++++ EXERCISE INPUTS
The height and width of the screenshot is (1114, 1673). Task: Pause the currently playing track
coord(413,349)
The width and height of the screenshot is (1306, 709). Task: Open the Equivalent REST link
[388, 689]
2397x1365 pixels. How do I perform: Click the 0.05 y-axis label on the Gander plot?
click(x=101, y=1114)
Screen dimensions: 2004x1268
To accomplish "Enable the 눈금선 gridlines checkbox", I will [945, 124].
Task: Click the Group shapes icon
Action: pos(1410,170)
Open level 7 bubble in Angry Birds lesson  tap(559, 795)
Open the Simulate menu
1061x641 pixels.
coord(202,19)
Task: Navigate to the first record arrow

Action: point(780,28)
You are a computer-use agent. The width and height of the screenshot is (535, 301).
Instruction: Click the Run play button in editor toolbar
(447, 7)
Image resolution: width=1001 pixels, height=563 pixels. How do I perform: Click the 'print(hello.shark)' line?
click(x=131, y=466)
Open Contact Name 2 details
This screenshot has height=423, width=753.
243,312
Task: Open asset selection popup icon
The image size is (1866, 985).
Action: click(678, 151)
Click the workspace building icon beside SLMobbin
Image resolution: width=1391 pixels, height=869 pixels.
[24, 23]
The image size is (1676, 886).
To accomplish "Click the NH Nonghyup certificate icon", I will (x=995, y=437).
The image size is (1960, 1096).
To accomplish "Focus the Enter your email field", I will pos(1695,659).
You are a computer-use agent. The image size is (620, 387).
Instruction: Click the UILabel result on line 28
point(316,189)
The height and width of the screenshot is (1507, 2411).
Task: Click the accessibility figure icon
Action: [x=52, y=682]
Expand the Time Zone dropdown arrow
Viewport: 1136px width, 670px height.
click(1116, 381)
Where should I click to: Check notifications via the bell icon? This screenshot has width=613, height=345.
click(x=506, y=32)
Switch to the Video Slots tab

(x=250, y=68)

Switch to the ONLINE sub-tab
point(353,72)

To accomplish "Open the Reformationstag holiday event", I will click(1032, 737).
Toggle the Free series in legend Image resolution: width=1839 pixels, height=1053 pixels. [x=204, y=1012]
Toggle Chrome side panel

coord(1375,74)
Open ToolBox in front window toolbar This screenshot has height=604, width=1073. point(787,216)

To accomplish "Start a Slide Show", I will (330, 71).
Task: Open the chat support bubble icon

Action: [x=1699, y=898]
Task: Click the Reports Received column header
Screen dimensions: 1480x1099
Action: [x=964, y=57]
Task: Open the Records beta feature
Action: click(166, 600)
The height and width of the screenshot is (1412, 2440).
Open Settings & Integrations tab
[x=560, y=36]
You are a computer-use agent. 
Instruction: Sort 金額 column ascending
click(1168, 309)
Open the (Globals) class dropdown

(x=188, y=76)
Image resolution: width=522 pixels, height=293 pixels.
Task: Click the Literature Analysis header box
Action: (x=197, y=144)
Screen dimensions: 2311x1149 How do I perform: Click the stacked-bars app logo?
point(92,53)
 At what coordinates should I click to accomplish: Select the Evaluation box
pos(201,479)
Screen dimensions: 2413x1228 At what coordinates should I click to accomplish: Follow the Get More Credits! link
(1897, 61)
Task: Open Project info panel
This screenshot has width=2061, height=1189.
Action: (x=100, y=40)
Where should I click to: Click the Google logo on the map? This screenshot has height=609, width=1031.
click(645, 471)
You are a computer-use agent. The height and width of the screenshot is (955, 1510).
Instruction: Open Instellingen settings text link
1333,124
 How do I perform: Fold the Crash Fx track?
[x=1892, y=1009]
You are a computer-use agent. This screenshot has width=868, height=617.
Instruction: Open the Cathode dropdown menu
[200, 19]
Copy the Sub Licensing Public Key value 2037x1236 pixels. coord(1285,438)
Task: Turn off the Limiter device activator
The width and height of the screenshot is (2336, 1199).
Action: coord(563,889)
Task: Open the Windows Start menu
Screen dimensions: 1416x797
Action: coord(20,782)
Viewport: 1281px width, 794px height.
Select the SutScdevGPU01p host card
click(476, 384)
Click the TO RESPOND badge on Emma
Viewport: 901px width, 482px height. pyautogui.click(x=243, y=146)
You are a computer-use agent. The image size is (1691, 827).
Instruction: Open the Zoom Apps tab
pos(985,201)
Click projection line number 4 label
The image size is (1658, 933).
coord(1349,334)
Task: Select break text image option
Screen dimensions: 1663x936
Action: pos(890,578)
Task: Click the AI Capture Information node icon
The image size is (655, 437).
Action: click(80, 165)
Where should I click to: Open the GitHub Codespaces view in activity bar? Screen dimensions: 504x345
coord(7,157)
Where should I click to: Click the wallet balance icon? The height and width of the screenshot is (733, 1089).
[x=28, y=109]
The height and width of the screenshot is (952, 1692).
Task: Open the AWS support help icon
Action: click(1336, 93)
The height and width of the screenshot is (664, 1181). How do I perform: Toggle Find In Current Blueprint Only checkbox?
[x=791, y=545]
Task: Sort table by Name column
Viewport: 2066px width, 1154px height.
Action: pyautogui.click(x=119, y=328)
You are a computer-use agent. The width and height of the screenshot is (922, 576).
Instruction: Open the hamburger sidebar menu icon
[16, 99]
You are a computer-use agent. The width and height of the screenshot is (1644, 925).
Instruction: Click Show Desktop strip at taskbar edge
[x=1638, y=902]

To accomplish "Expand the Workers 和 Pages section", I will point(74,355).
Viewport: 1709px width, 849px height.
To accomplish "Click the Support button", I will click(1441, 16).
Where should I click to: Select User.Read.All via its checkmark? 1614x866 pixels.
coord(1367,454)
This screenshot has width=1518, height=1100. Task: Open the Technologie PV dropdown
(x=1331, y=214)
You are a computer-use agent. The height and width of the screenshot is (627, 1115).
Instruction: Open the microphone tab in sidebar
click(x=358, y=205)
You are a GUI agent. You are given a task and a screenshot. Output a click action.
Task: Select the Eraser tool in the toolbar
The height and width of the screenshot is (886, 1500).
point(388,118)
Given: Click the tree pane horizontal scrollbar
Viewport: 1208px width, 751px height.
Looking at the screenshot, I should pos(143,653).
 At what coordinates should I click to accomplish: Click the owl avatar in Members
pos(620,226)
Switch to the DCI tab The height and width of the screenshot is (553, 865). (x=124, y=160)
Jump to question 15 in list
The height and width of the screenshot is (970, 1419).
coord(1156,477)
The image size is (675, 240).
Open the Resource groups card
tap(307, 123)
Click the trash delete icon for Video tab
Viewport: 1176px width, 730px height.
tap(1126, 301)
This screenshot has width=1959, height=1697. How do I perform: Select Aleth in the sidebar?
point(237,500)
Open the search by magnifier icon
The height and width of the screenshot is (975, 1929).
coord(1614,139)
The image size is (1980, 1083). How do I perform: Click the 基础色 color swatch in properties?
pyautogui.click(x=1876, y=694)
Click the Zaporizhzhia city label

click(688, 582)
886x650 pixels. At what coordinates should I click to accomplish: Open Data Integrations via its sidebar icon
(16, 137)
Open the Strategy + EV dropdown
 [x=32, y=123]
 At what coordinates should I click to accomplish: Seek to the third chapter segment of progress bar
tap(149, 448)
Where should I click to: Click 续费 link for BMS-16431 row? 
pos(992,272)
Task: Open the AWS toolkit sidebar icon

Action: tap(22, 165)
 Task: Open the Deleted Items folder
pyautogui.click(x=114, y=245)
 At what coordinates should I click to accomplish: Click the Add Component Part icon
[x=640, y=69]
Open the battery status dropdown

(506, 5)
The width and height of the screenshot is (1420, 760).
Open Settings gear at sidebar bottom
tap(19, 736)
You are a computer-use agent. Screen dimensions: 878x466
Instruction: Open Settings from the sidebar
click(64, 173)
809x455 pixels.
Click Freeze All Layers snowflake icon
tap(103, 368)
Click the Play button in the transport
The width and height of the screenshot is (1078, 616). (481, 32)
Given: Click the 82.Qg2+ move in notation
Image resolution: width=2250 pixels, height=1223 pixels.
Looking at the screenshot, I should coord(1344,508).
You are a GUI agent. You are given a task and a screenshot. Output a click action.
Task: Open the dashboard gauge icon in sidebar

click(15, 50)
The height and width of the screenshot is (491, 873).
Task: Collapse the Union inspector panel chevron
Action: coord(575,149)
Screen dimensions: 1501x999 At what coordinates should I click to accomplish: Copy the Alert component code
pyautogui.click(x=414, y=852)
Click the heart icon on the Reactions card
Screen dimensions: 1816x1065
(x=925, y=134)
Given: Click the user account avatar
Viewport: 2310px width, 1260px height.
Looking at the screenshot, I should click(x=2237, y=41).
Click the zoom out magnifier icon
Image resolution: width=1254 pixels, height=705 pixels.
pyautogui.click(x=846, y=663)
++++++++
■ **WHAT TO PRODUCE**: Locate the word "Start" in the entries, and copy every line where it is found.

■ **RESPONSE**:
To accomplish "Start a Slide Show", I will (330, 71).
Task: Open the Windows Start menu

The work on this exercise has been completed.